If you know for a fact that all the cards have the same PIN then the probability of guessing it correctly is *very slightly* increased because the chance increases slightly for each guess - because you have reduced the number of possibilities by 1 each time by eliminating the number you guessed incorrectly. Obviously if you have 9999 guesses that are all incorrect, then it is certain that your next guess will be correct because you will have eliminated all other possibilities. Similarly, after 9998 incorrect guesses, you have a
50/50 chance of getting it right on the next guess. etc.
Not sure where you get those figures, but they are totally incorrect!
On first card: Chance of 1st guess being right is 1:10000 Chance of 2nd guess being right is 1:9999 Chance of 3rd guess being right is 1:9998
Then it makes a difference if all the PINS are the same or not. If not, then the chances of the 3 guesses are the same as above for each of the rest of the cards (and you could use the same 3 guesses for each card without affecting your chances).

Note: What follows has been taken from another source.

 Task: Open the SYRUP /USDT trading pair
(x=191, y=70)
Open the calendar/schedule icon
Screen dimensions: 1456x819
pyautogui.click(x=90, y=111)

If the PINS are the same, the probability continues to decrease - i.e.
Chance of 4th guess being right is 1:9997 Chance of 5th guess being right is 1:9996 Chance of 6th guess being right is 1:9995 etc.
So you may as well use different random numbers for each guess *in case* the PINS are all the same.
Whichever is the case, it makes very little difference to the end result which, as I have said, is approximately 1:333.
Would leave a standard silicon microchip. I cannot think of any way that the physical structure could be designed to destruct under X-rays
- maybe it is but I don't see a lot of point in doing so because the information needed by a fraudster is in the memory data, not the physical construction or circuit. Most memory elements would be erased under ionising radiation, but I don't think that's relevant.
It's akin to taking a hard disk drive and meticulously working out the circuit of its control board and analysing all the physical components. That will not assist you in the slightest way to retrieve a password or other information from the drive.
There are instruments that can read microscopic charge distribution on a memory array of a silicon chip and so be able to expose the contents of the entire firmware and private data area, but nothing that would be available to even an extraordinary fraudster, and it would take a
*huge* amount of time & effort even with the right equipment. And at the end of all that effort, the fraudster would have information from the private area of *one* card, and so be able to steal a few thousand pounds maximum.